Masalah lain adalah harga yang naik-turun. Di Indonesia harga karbon bahkan masih jauh di bawah nilai ideal yang dianjurkan.
Harga karbon yang murah membuat biaya yang harus ditanggung perusahaan atas emisi mereka menjadi kecil. Alhasil, mereka kurang termotivasi untuk berinvestasi dalam teknologi rendah karbon atau proyek energi bersih.
Untuk menjaga pemanasan global tetap di bawah 2°C, harga karbon seharusnya berada pada kisaran 63 - 127 miliar dollar AS (Rp1,1 - 2,1 juta) per ton setara CO?. Untuk target membatasi kenaikan suhu di bawah 1,5 derajat C, harga yang dianjurkan bahkan lebih tinggi, yakni 226-385 miliar dollar AS (Rp3,8-6,4 juta) per ton CO? ekuivalen.
Lemahnya sistem pengawasan membuka peluang manipulasi. Uni Eropa misalnya, pernah diguncang skandal ketika sebuah perusahaan di Bulgaria memalsukan laporan emisi pada 2017-2023 dan menyebabkan kerugian hingga 75 juta Euro (Rp1,2 triliun).
Di Indonesia, risiko ini lebih besar karena kombo aturan pengawasan yang masih belum jelas, kapasitas pengawasan terbatas, dan transparansi rendah.
Mengingat berbagai catatan di atas, tak heran jika sejumlah lembaga keuangan global mulai menarik diri dari pasar karbon karena khawatir terhadap risiko reputasi dan finansial.
Pada 2024, HSBC bahkan membatalkan rencananya membuka meja perdagangan karbon lantaran kredibilitas pasar karbon global melemah.
Alih-alih bergantung pada perdagangan karbon, Indonesia perlu membaca tren investasi global.
Menurut International Energy Agency (IEA), total investasi energi dunia pada 2025 diperkirakan mencapai 3,3 triliun dollar AS (Rp54,9 kuadriliun), naik 2 persen dari 2024.
Lebih dari dua pertiga di antaranya, atau sekitar 2,2 triliun dollar AS (Rp36,6 kuadriliun) mengalir ke sektor rendah karbon, mulai dari energi terbarukan, nuklir, jaringan listrik, penyimpanan energi, bahan bakar hijau, efisiensi energi, hingga kendaraan listrik.
Baca juga: SIEW 2025: IEA Dorong Hilirisasi Mineral Kritis untuk Perkuat Ketahanan Energi
Kita bisa melihat contoh nyata Cina.

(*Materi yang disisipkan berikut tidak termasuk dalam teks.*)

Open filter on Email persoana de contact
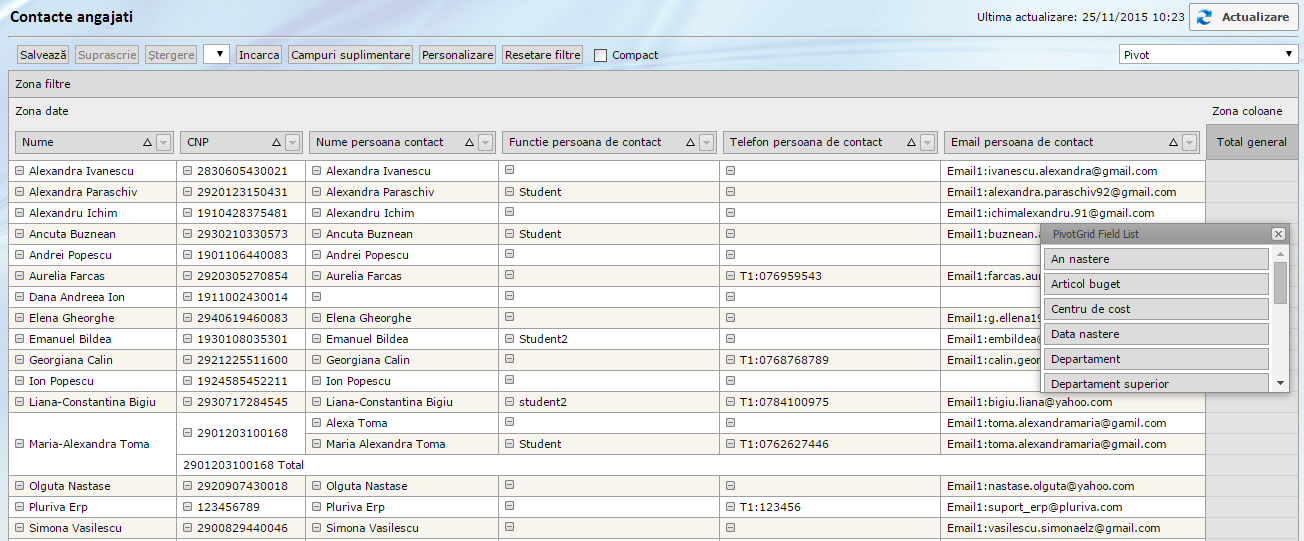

Negara ini menggelontorkan 625 miliar dollar AS (Rp10,4 kuadriliun) untuk energi terbarukan pada 2024. Jumlah tersebut hampir dua kali lipat dibanding 2015.
Investasi besar-besaran ini membuat Cina diperkirakan mencapai puncak emisi pada 2025, lebih cepat dari perkiraan semula.
IEA juga memperkirakan pembangkit listrik tenaga surya (PLTS) akan menjadi magnet utama dengan perkiraan investasi mencapai 450 miliar dollar AS (Rp7,5 kuadriliun) pada 2025 untuk PLTS atap.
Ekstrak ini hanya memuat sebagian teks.